Jordevá Rosa acompanhou o episódio pela TV Serra Dourada. A emissora precisava atualizar o público goiano e, ao mesmo tempo, disputar informações com veículos nacionais que haviam deslocado equipes para Goiânia.
2. A libertação e o hospital
A distância entre a rua e a janela impedia uma entrevista convencional. O desafio técnico exigiu uma solução rápida antes que o momento passasse.
3. O microfone elevado com cabos de rodo
Jordevá relatou que a equipe uniu dois cabos de rodo e fixou o microfone na extremidade. O equipamento improvisado foi elevado até a janela, permitindo que Wellington respondesse às perguntas e que a TV Serra Dourada registrasse a entrevista.
O episódio ganhou repercussão por mostrar criatividade e capacidade de adaptação. Em televisão, o jornalista depende tanto de planejamento quanto de decisões tomadas diante de situações imprevisíveis.
4. Tecnologia e transformação das coberturas
Hoje, microfones sem fio, smartphones, mochilinks e transmissões digitais permitem cobrir acontecimentos com estruturas muito menores.
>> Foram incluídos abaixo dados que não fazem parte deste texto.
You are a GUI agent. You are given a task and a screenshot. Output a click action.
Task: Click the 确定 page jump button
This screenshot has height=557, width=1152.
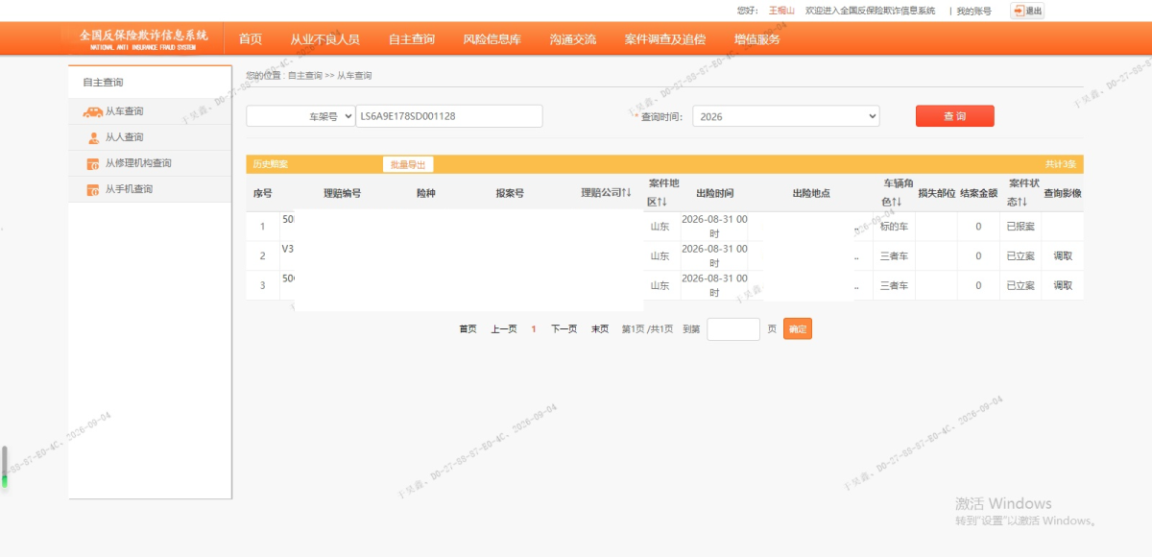click(x=798, y=328)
O caso ajuda a comparar duas fases do telejornalismo: uma marcada por limitações físicas e outra por conectividade permanente.
A tecnologia, no entanto, não substitui a percepção jornalística. Reconhecer o momento, formular perguntas e encontrar uma maneira responsável de obter a informação continuam sendo competências humanas.
5. Um episódio dentro de uma carreira longa
Embora seja uma das histórias mais citadas, Jordevá evita reduzir a carreira a uma única cobertura. Ele ressalta que a credibilidade é construída pelas matérias de todos os dias e que acontecimentos excepcionais são apenas parte da experiência profissional.
Preserva o contexto histórico sem perder essa perspectiva: o improviso foi marcante, mas ganhou sentido porque estava inserido em uma rotina consolidada de reportagem e apresentação.